George W. PHILLIPS, P. H. Phillips, and Wm. R. Phillips, co-partners, engaged in business under the partnership firm name and style of Vaquero Cattle Co., a co-partnership, Osage Cattle Co., a California corporation, Plaintiffs and Appellants, v. WESTERN CATTLE FEEDERS, a California corporation, Defendant and Respondent.
Vaquero Cattle Co., a copartnership, and Osage Cattle Co., a corporation, sued Western Cattle Feeders, as a result of the feeding by defendant of cattle owned by the respective plaintiffs at Blythe, California. Originally, each plaintiff sued separately, but because of the similarity of the issues the cases were consolidated.
Appellants make five contentions for reversal. These various claims are individualistic in nature and the decision as to one or more of them does not necessarily control the others. The first four claims are based on contract; the fifth on an alleged tort—malicious interference with business relations. The points urged by appellants are:
1) It is claimed that the Osage Cattle Co. was improperly charged for feeding certain cattle after the date of their sale on September 25, 1960, and that the new buyer rather than the plaintiffs should have been charged with these bills amounting to $1,883.43;
2) The appellants urge that neither of them should have been charged any interest on their feed bills, saying that by express oral agreement no such interest should be paid; these items amount to $2,328.68 as against Osage Cattle Co. and $1,497.34 against Vaquero Cattle Co.;
3) Appellants contend that it was contracted by the parties that the cost of ‘finish feed’ under the program would not exceed 23 1/2 cents per pound of weight gained by the cattle, and that the Osage Cattle Co. was therefore improperly charged $7,918.08 over this maximum and the Vaquero Cattle Co. $9,089.56;
4) Appellants point out that at the beginning of their relationship, the respondent expressly agreed with them to carry all feed bills until appellants had sold each lot of cattle from the feed yard, thereby giving them an opportunity to sell each increment of cattle, move them to the buyers, collect the proceeds and only then to remit the amount of each feed bill to the respondent; it is appellants' contention that respondent deliberately violated this agreement by later refusing permission to remove any cattle from the yard unless plaintiffs first paid the bill by cashier's check;
5) The final contention of appellants is that the respondent was guilty of a tort by deliberately and maliciously interfering with the existing business relationship between them and their banking connection, California Bank, and also between them and actual and prospective purchasers, thus making it impossible for them to carry on their business.

(TASK TO CARRY OUT)
Carry on the court opinion about the cattle-feeding dispute, starting after its last sentence. The material after this point comes from a separate source.

(DATASET CONTENT)
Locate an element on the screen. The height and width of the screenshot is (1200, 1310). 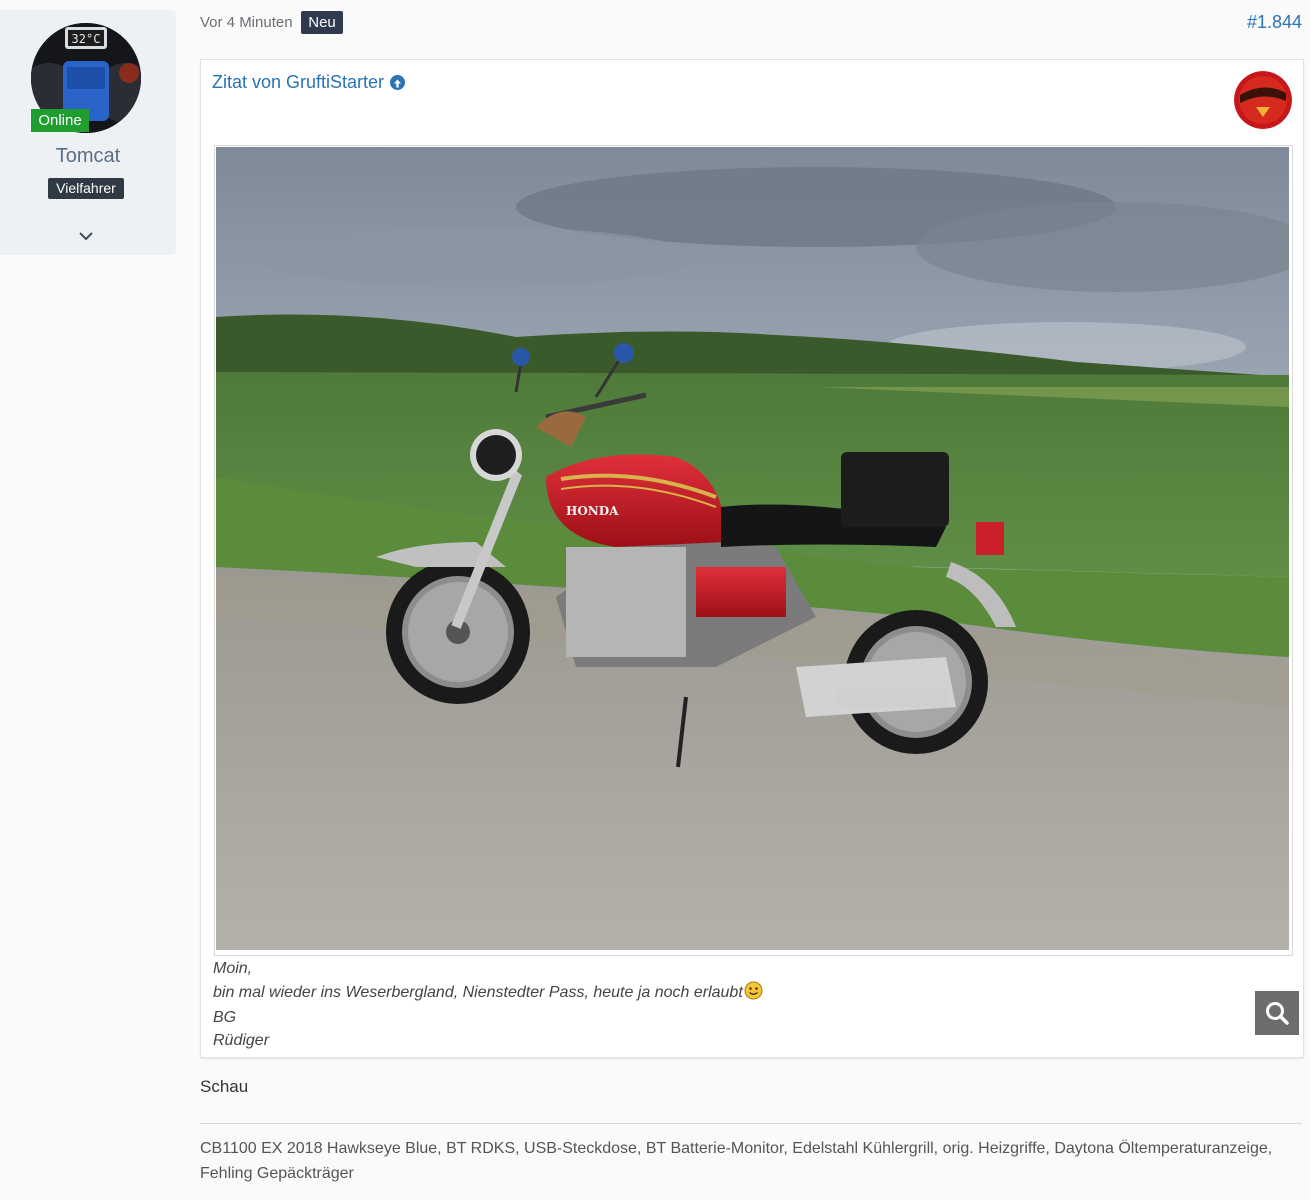
zoom-button is located at coordinates (1277, 1013).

(ANSWER FOR THE TASK)
All parties were engaged in some phase of buying young cattle and feeding, fattening, and selling them. Title to the stock here involved was in plaintiffs, subject to mortgages in favor of the California Bank; the actual feeding of the cattle for compensation was carried on by the respondent, Western Cattle Feeders, at its feed yard at Blythe, California.
The principal shareholders of the Osage Cattle Co. were Vaquero Cattle Co., a copartnership, consisting of George W. Phillips and his two sons, William R. Phillips and P. H. Phillips; Robert J. Eiel and his father (sometimes referred to as the Eiel Group); and Belton K. Johnson from the King Ranch in Texas. Its officers were George W. Phillips, president, and Robert J. Eiel, secretary. The Western Cattle Feeders was owned in March, 1960, by the following interests: Vaquero Cattle Co. 15 per cent; Callaghan Land and Pastoral Company 25 per cent; and Blythe Western Company 60 per cent; the Vaquero Cattle Co.'s interest was sold during the business relationship.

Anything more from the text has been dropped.